Para mi buena suerte (mala después), tras de mí estaba mi amiga Carola. Con ella hacía todo por esos días. Ella llevaba repleto el libro de anotaciones por mala conducta, era desordenada e ingeniosa, una artista incomprendida; yo, en cambio, ultra buena pero a su lado pasaba a ser del bando “de las malas” y siempre el ojo crítico acechaba sobre nosotras. Para mí, eso no era problema, ya estaba acostumbrada, y no me importaba.
Volviendo a la iglesia, estábamos camino al altar cuando de pronto la Carola empieza a tironearme el velo. Yo, entre risas y enojos, la miro hacia atrás con seriedad pidiéndole que se detenga, pero cuando me doy vuelta para retomar la caminata me doy cuenta que era demasiado tarde.

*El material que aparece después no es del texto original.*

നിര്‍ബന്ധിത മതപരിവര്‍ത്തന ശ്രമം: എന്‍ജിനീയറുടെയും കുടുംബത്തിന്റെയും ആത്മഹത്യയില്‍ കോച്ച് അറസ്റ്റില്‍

Mi vela se encontraba en el velo de la niña más insoportable y mandona de todo el nivel, la Antonia. Su grito desesperado involucró rápidamente la atención de sus padres, los míos, los de la Carola, los directores… Todo el mundo estaba mirándonos.
La mañana se volvía de pronto loca y desesperada.
Automáticamente le tiré el velo al suelo, y lo empecé a pisar para que no se quemara más. En eso llegó su alharaca madre, quien en la desesperación me botó hacia un lado para sostener a su intolerable hija.
Segundos se demoró mi padre en llegar a defenderme de aquel brusco incidente, y fue entonces cuando llegó el papá de la Antonia a defender los derechos de su esposa, y con eso, ya empezó la cadena. En un pestañear de ojos, la iglesia del El Bosque pasó a ser prácticamente una discoteca a las tres de la madrugada, con peleas de adolescentes, llevada por adultos, perdiendo el control como si el alcohol estuviera apoderado de ellos.
Fue un insulto a la casa de Dios, un insulto a “las primeras comuniones”, una falta de respeto a uno de los rituales mas venerados por la Iglesia Católica, y por nuestro colegio.
Yo no entendía nada bien. Me sentía pésimo.
No recuerdo bien que pasó el resto del día. Sólo que al siguiente lunes, a las ocho de la mañana, estaban los padres reunidos frente a la oficina del director, con ojos morados y labios rotos.
Recuerdo cuando me avisaron de la expulsión irrefutable de la Carola.
Recuerdo que desde ese día el colegio se volvió insoportablemente aburrido para mí, dedicándome el resto del tiempo libre sólo a los deportes y a escribir.
También recuerdo cuando en mi graduación, ya medio olvidado el asunto, me confiesan, como un testamento, antes de dejar para siempre aquellas murallas, que la Carola se echó la culpa para salvar mi pellejo.
Eso la hizo crecer aun más. Mi imagen de ella siempre fue la mejor, ahora era perfecta. En la tarde celebraríamos juntas ambas graduaciones, la de ella, y la mía.
Nada pudo separarnos. Ni siquiera ese incendio.
Un par de años antes hicimos juntas la primera comunión, solas las dos, sus padres, los míos y el curita.
Ah!, y sin ninguna vela. ¿Para qué tentar al destino?